To-morrow she was not free. She had been invited out.
The day after to-morrow?
Yes, the day after to-morrow she would have the whole evening. He might call for her.
Then, in fear that if she lingered she would say that she could see him to-morrow, she ran upstairs and hid her joy in the solitude of her rooms. She did not turn on the lights; the reflection of the street-lamps playing on the walls and the prisms of the chandelier was light enough.
Then she began to roam through the open doors, from room to room, into the corner where the bed stood, round the dining-table, across the corner drawing-room into the cold guest-chamber where no guest had ever been, up and down, up and down, singing, weeping, exulting.
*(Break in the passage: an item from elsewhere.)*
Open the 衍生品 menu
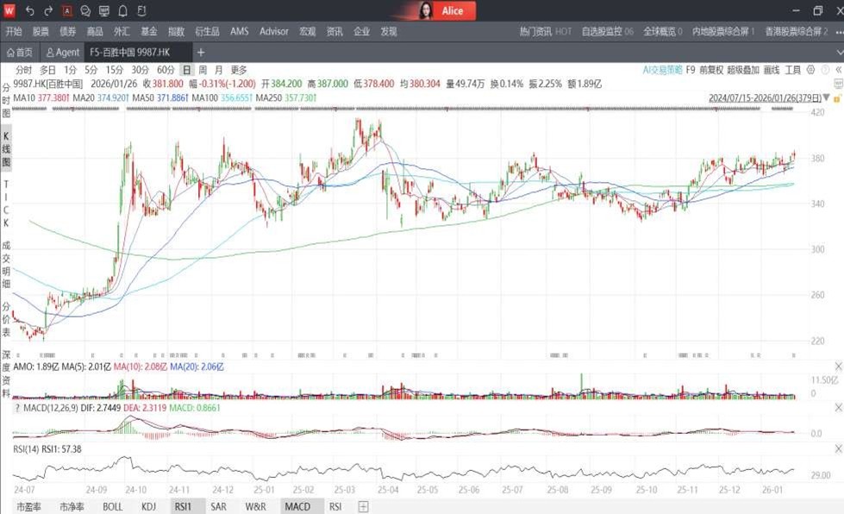The image size is (844, 514). [207, 31]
And then out of her tears, her humming and rejoicing, words came suddenly:
"Come, my beloved, let us go forth into the field; let us lodge in the villages. Let us get up early to the vineyards."
No, that was not exactly how it went. Something was not quite right; but she would find out what it was.
She wrenched back the lid of the piano, which hadn't been opened for a long time, and, as if the neglected and silenced old keys had acquired a voice of their own, a perfect volume of sound rushed forth, which she could never have believed herself or the piano capable of producing.
"Let us see if the vine flourish, whether the tender grape appear, and the pomegranates bud forth; there will I give thee my loves."
Yes, that was it! She had got it now--every bar, every note. Where had it hidden itself all these long years? It seemed like yesterday that she had sung it for the last time.
And yet what worlds of suffering lay between!
"No, not suffering! If it had been nothing but suffering," she thought, "'The Song of Songs' would never have become mute."